(Treize heures trente minutes)
Mme David : Alors, bonjour à tout
le monde. Bienvenue à ce premier point de presse de Québec solidaire depuis
notre retour à l’Assemblée nationale hier, pour des commissions parlementaires.
Alors, je voudrais simplement commenter aujourd’hui ce qui est paru dans deux
quotidiens aujourd’hui à propos de ce qui serait la politique du gouvernement
péquiste en matière de signes religieux.
Alors, d’abord, j’aimerais dire qu’il y a
un an le gouvernement du Parti québécois nous disait : Nous aurons un
débat sur la laïcité, ce à quoi Québec solidaire souscrit tout à fait. Ça fait
longtemps qu’on le demande. Ensuite, c’est devenu un débat sur les valeurs québécoises
et, si l’on en croit la lecture du journal de ce matin, retour à la laïcité,
mais là par le petit bout, par le mauvais bout,
à notre avis.
On ne commence
pas par questionner les institutions et l’État lui-même, est-ce que, oui ou
non, nous sommes allés assez loin dans le processus de laïcisation de nos institutions
dans leur fonctionnement, etc. Non, tout de suite, on commence avec les individus.
Est-ce que les personnes qui travaillent pour l’État, ou pour l’une de ses institutions,
ou même dans le secteur très, très parapublic comme les centres à la petite
enfance, est-ce que ces personnes-là pourront porter des signes religieux? Et
c’est comme si on faisait de cette question-là la question centrale du débat
sur la laïcité. À vrai dire, c’est tout à fait ce que je craignais, et je pense
que c’est vraiment prendre la chose par le mauvais bout.
Parlant de
fonctionnement des institutions, on aurait pu, par exemple, d’entrée de jeu,
dire : On vous pose clairement la question : Doit-on continuer à
subventionner les écoles privées confessionnelles qui, en ce moment, sont
subventionnées à hauteur de 60 % par l’État? Ça, ça aurait été une vraie question,
une question d’institutions, une question de fond.

## Consigne donnée 1:
Citez le texte fourni en commençant à « On ne commence » et en terminant à « le mauvais bout. ».

## Données de travail:
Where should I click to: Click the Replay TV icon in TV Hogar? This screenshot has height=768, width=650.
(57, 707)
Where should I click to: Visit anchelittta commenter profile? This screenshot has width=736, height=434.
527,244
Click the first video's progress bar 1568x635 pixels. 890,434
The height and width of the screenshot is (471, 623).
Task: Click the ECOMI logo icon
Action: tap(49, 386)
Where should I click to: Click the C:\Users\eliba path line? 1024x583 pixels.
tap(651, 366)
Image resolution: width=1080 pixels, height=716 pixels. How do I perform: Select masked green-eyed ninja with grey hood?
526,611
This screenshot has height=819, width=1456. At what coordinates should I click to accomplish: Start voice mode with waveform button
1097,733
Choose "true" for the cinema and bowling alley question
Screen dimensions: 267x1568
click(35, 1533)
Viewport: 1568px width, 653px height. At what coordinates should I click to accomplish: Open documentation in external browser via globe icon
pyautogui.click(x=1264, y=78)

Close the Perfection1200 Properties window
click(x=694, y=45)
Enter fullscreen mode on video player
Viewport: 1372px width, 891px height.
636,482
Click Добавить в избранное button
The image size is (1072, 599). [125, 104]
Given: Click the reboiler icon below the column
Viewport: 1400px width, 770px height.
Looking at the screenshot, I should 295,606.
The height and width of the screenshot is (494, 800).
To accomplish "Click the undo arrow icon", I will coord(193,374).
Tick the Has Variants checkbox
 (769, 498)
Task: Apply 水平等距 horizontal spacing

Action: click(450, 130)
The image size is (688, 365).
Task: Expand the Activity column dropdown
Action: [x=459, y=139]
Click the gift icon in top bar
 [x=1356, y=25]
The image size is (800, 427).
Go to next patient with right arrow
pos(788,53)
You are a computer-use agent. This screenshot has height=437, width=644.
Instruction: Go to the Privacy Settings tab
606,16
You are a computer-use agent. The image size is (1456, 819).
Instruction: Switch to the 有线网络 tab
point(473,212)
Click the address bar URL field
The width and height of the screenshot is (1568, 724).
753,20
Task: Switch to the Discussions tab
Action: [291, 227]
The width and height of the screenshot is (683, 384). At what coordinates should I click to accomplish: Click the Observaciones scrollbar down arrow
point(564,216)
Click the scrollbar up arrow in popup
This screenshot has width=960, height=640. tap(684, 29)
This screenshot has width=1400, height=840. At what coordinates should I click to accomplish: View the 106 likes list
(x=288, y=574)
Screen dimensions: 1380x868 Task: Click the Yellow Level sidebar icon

## Consigne donnée 2:
Dans le listing, recopiez les lignes qui commencent à celle contenant « Viewport: 1568px width, 653px » et se terminent à celle contenant « The image size is (1072, 599). [125, 104] », bornes incluses. Remplacez « window » par « dialog » sans rien modifier d’autre.

## Réponse attendue 1:
On ne commence
pas par questionner les institutions et l’État lui-même, est-ce que, oui ou
non, nous sommes allés assez loin dans le processus de laïcisation de nos institutions
dans leur fonctionnement, etc. Non, tout de suite, on commence avec les individus.
Est-ce que les personnes qui travaillent pour l’État, ou pour l’une de ses institutions,
ou même dans le secteur très, très parapublic comme les centres à la petite
enfance, est-ce que ces personnes-là pourront porter des signes religieux? Et
c’est comme si on faisait de cette question-là la question centrale du débat
sur la laïcité. À vrai dire, c’est tout à fait ce que je craignais, et je pense
que c’est vraiment prendre la chose par le mauvais bout.

## Réponse attendue 2:
Viewport: 1568px width, 653px height. At what coordinates should I click to accomplish: Open documentation in external browser via globe icon
pyautogui.click(x=1264, y=78)

Close the Perfection1200 Properties dialog
click(x=694, y=45)
Enter fullscreen mode on video player
Viewport: 1372px width, 891px height.
636,482
Click Добавить в избранное button
The image size is (1072, 599). [125, 104]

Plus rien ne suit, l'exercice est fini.